The other thing we put on our vegetables apart from the mayonnaise or the pesto, is also just some olive oil and some lime, or lemon, and some salt. Very easy dressing, but it just adds a bit more, and makes it very tasty.

Ian Hamilton:              The olive oil, of course, we got that from Italy. They always put olive oil on their food. The lime is a fabulous alkalizer, and the salt, if you’ve stopped having high carbs, you actually do need salt.

Cassie Bond:                You do need more salt. The other things is breakfast. Well, yes, we do have bacon with our meal, but, as Ian’s pointed out, the bacon we get is like really, really thin.

Ian Hamilton:              It’s a millimeter thick.

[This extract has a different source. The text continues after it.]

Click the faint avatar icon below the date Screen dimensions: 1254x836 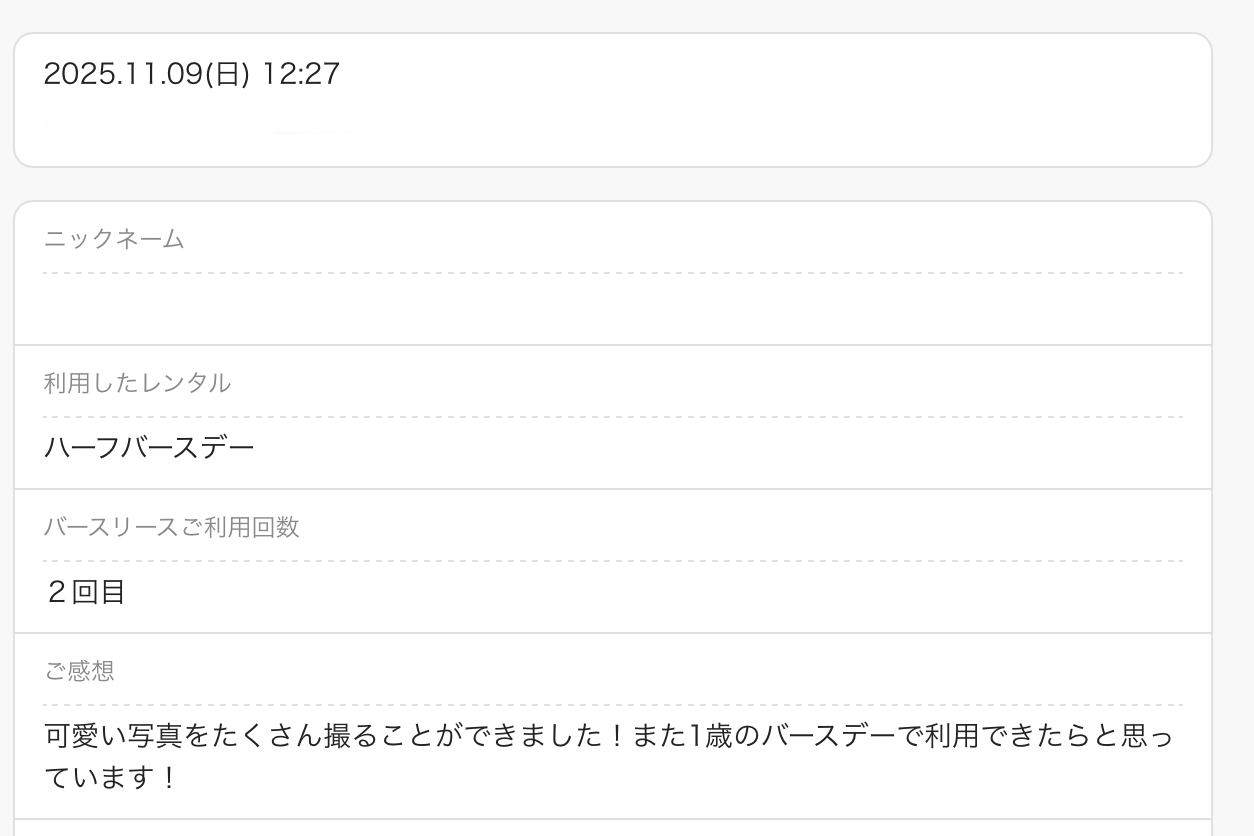(62, 120)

It’s gorgeous.

Cassie Bond:                What we actually end up with is not very much, but if that’s too much, just have it a couple of times a week.

Ian Hamilton:              Yeah. I’ll just say something about the meat there. When we got off our carb and sugar addiction, we probably halved our meat anyway. We reduced our whole food intake, because your carb and sugar addiction is getting you into this mood swing, where you need it all to feel good, and you are always hungry. I called myself the human vacuum cleaner. I would eat anything on the table, but that just doesn’t happen anymore. In terms of economy and good food, both those things are working for you.

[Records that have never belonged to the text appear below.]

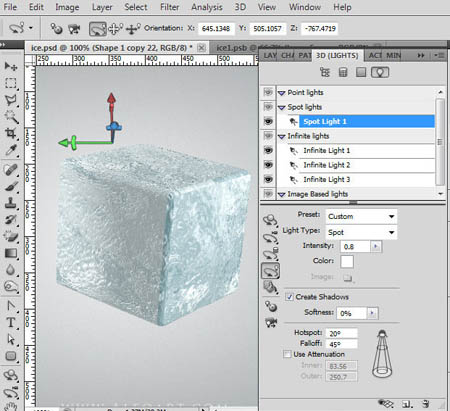Open the Light Type dropdown

(x=361, y=232)
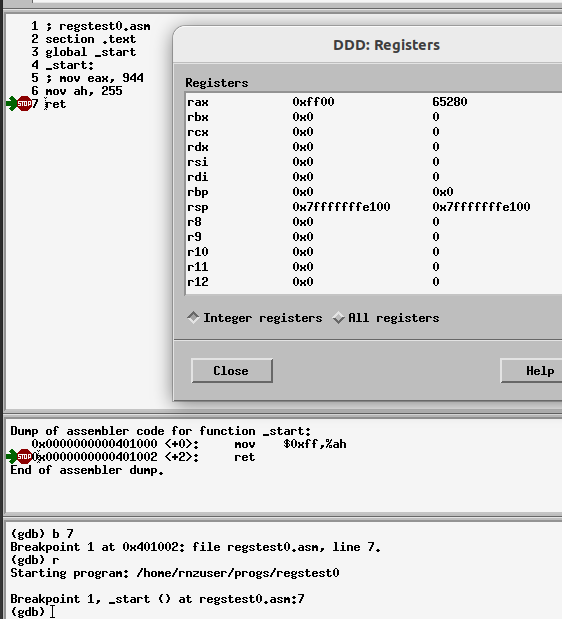Click the rdi register entry

click(x=374, y=177)
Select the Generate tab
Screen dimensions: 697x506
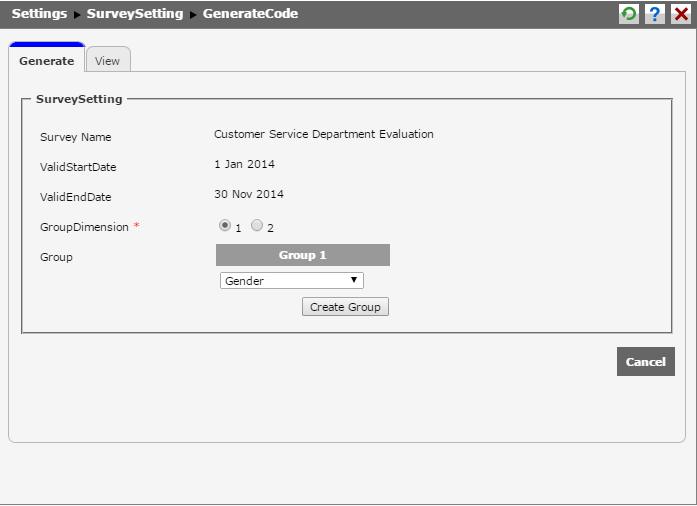(x=46, y=61)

Cassie Bond:                Fats, again fats. Fats are in the eggs, and when you start to have a bit more bacon, there’s fat in the bacon. If you’re not having the bacon, the eggs have still got a fair bit of fat in them. They will actually fill you up for breakfast.

Ian Hamilton:              Look at the times we used to buy the meat with no fat. Lean meat was the [goal 00:04:47]. Ridiculous.

Cassie Bond:                Yeah, I agree. Lunch. All right. We have the salad, we have a little bit of, as you said, prosciutto …

Ian Hamilton:              Lots of lettuce.

Cassie Bond:                Ian has some salami, I don’t have it as I have a reaction to the garlic. We have plenty of greens, vegetables, which we do, when we can, we grow ourselves.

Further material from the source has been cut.